Maybe, just maybe, the people who get to read submissions like this will park my message as something to resurrect when they want a feature page or something. 

 Whatever, I reckon it’s a good start to getting managers of volunteers on the radar of IYV+10.

January 16, 2011

The 2011 Wish List

Posted in A Bigger Picture, Managers Matter at 2:01 am by Sue Hine

Two weeks into the New Year and I’ve still got a bunch of good wishes to deliver.  Happy New Year!

I have never been one to make Resolutions at this time.  Not worth the effort when I know any vows about getting fit, losing weight or any other self-sacrificial pledge will be down the tube by the end of the month.

So I have idle thoughts instead, about other things that might happen this year.  Speculation is not a sound recommendation for investment on the economic front, and buying a Lotto ticket is another form of wishful thinking.  Well, I keep on hoping.  This year I am hoping a few more managers of volunteers can make a better deal for volunteers and their organisations, and specially for themselves.  And if you already have a good deal going for you as a manager of volunteers, my wish is for you to reach out your hand to help others learn what they need to know.

Here is what I am wishing for the coming year:

  • For all Managers of Volunteers to have the opportunity for professional development – to access training opportunities and mentoring or supervision as an employment right, not as a favour.  In Kiwi country that means spreading information about what is available.  We are very good at village pump communication – let’s get it formalised and around the traps, and tell people why it is important.
  •  I want to hear less about managers floundering in their role, struggling to find help.  In most places there is plenty of help at hand, and maybe my concern reflects too many examples of Managers of Volunteers trying to be all things to all people.  Which is saying a lot about a need to clarify my role and function for myself, and then to negotiate practicalities with the organisation.
  • It’s IYV+10, so it should not be expecting too much to get some acknowledgement from Government, and from organisations, to include a nod to the Managers of Volunteers who keep Volunteering keeping on.  2011 is just the year to rattle a few cages with management teams and boards, and with the government agencies that call the shots for many of our organisations.  After all, good relationships and regular communication are stock-in-trade for our work with volunteers, so why not with all those non-volunteer parts of our communities. 
  • And, being really ambitious, I would like to see progress towards strengthening our status as professionals.  This means we have to come out of the closet, demonstrate we can pass muster in terms of recognised entry qualifications, point to a set of performance benchmarks, and to wear the badge of our professional association.  The VNZ conference in May is designed to spur some action. 

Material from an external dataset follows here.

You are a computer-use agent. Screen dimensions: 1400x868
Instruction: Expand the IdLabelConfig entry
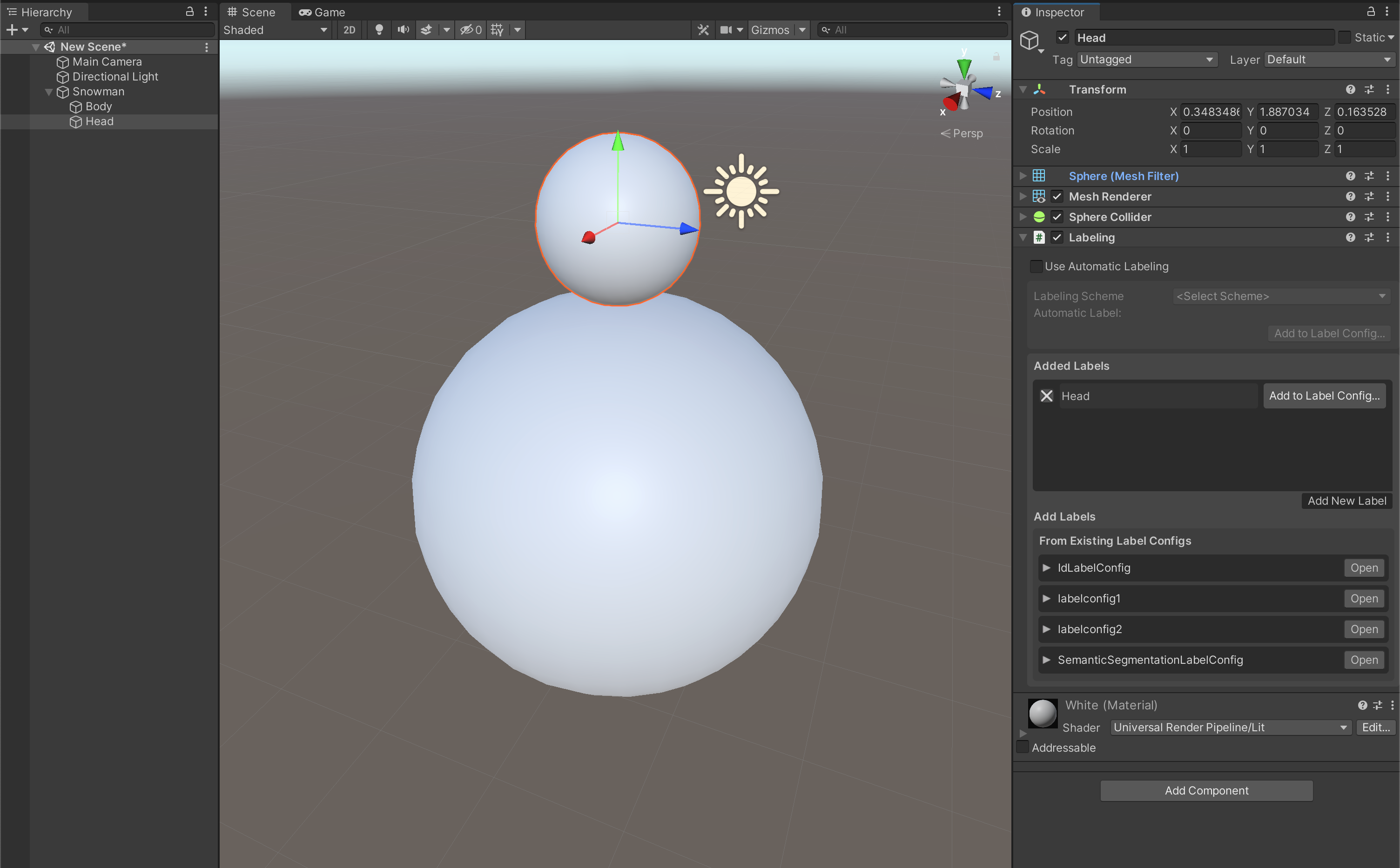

These are pretty modest wishes, and while they are not properly translated into operational plans with defined performance expectations, they are likely to form the bones of ongoing blog-commentary.  There are plenty of sub-text issues to talk about, and no doubt there will be other topics flying in from left-field.  2011 is all Green-to-Go!

 For more on 2011 Wishes, Resolutions and Great Ideas go to http://djcronin.blogspot.com/2011/01/hopes-and-wishes-for-our-sector-for.html

My last great wish, which is also first on my list, is for a disaster-free year.  We’ve earned it I reckon, not just in New Zealand and Australia, but around the world.  From Haiti to Pakistan, from Iceland’s volcano to winter blizzards – 2010 has been a very bad year, the worst in more than a generation they say.  Right now there are two words for flood-recovery in Queensland: Go volunteers!